Reputation: 725
I have one dataset (df1) where I would like to fill in data from my second dataset (df2).There is only one column in both dataframes which overlap and I have set that column to the index of both df1 and df2 so I can therefore merge on the index.
df = pd.read_excel('Data.xlsx', sheetname= 'Dataset1')
df2 = pd.read_excel('Data.xlsx', sheetname= 'Dataset2')
df1.set_index("ORG_ID", inplace=True)
df2.set_index("ORG_ID", inplace=True)
df3 = df1.merge(df2.ix[:,df2.columns-df1.columns], left_index=True, right_index=True, how="outer")

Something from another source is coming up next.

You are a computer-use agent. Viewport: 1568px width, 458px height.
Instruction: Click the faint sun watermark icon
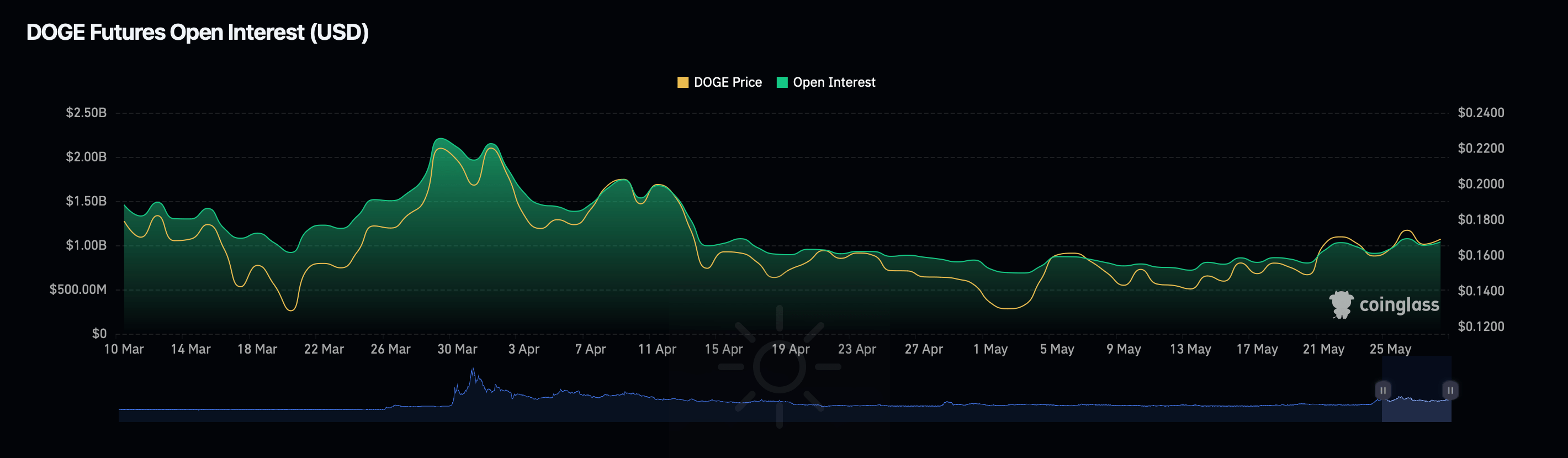[779, 367]
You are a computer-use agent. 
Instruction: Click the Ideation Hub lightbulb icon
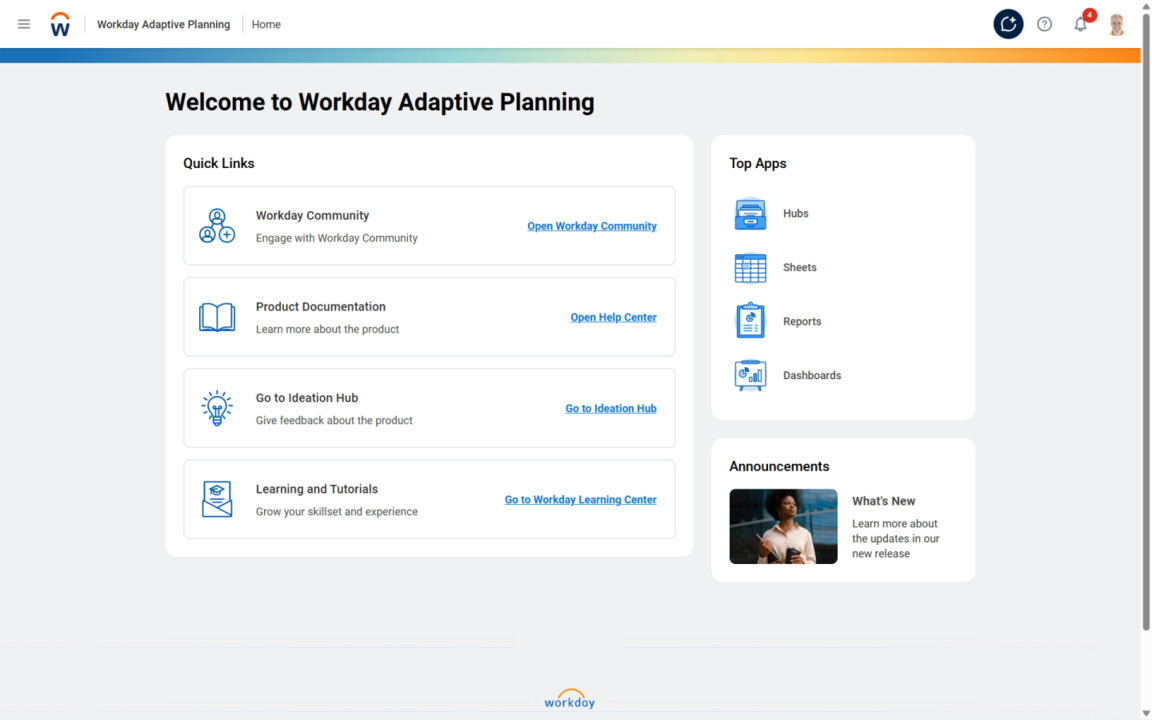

What I would like the output to be is a a new dataset (df3) which lists all the data from df1, including the index (ORG_IDs) , and includes all the new columns from df2 with filled in data based on the ORG_IDs listed in df1. What python seems to be doing here is giving me a new dataframe (df3), filling in the data for df1, and then adding all the Org_ids from the second dataset (df2) below the ORG_IDs from df1, which is not what I want.
I have also tried using combine_first but it seemed to yield a similar result.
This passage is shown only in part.